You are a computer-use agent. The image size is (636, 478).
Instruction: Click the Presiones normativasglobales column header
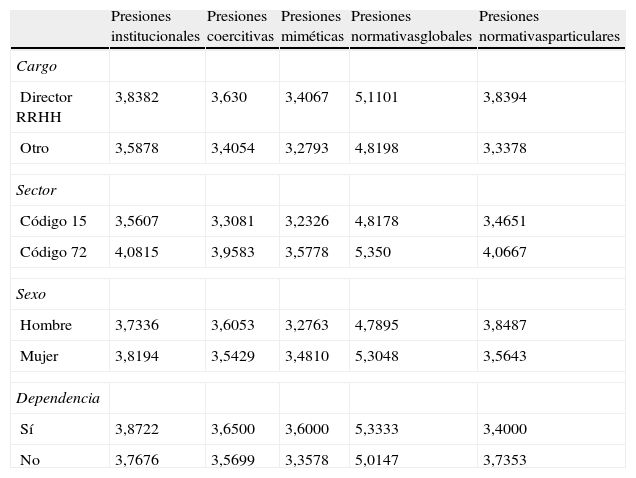(x=411, y=26)
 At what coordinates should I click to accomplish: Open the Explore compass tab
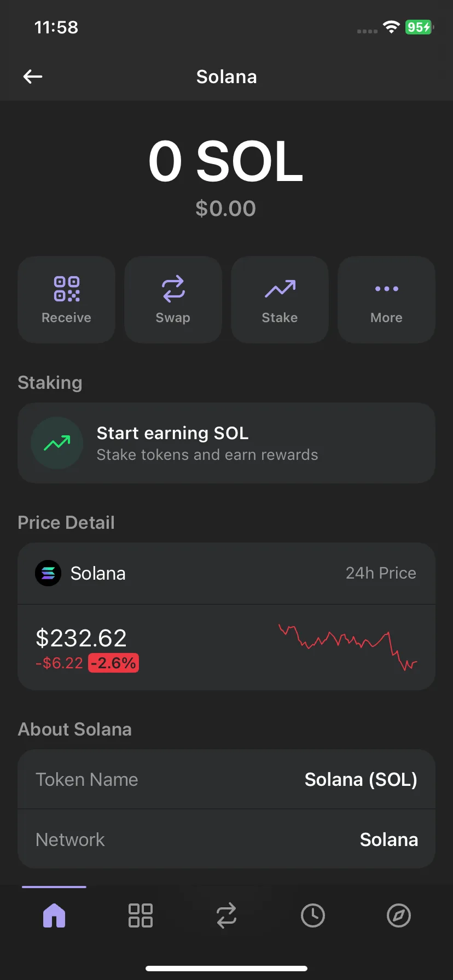tap(398, 915)
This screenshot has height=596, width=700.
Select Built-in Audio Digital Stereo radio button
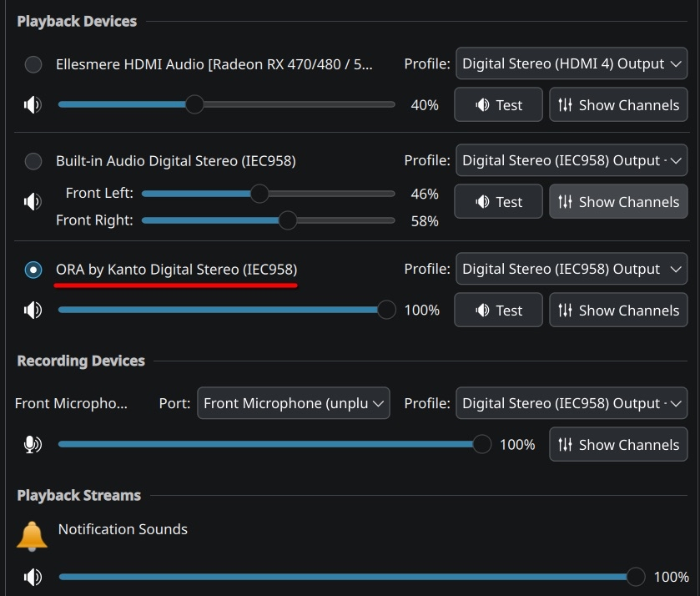pos(33,161)
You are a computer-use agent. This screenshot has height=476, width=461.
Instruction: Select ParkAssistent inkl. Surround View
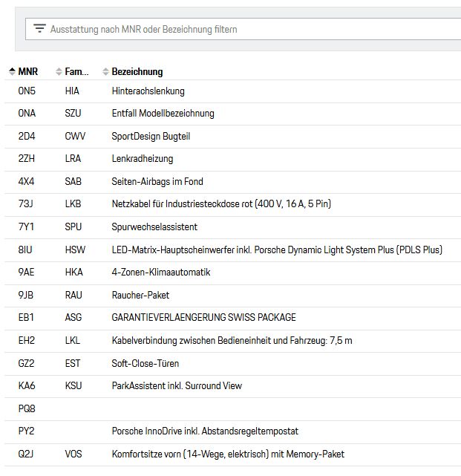(177, 386)
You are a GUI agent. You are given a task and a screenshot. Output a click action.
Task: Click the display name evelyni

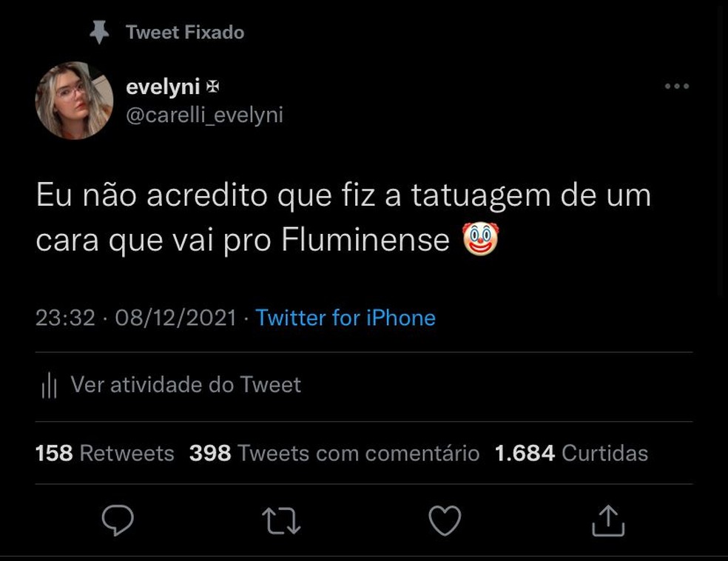pyautogui.click(x=163, y=87)
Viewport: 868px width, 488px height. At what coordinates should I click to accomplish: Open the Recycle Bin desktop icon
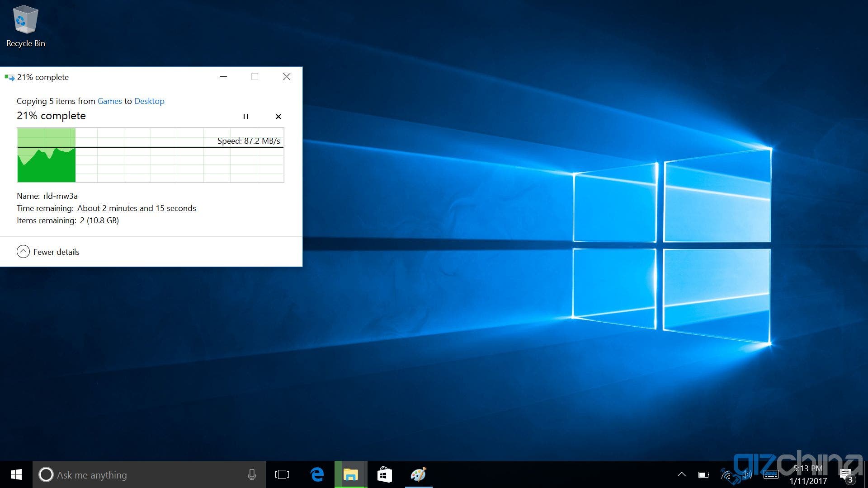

_TASK TO COMPLETE:_
Would you please reproduce the entries above, starting at the line with "You are a computer-use agent. This" and stopping after the line with "You are a GUI"? Omit any pictures.

_RESULT OF THIS EXERCISE:_
You are a computer-use agent. This screenshot has height=476, width=461.
Instruction: Select ParkAssistent inkl. Surround View
(177, 386)
You are a GUI agent. You are given a task and a screenshot. Output a click action.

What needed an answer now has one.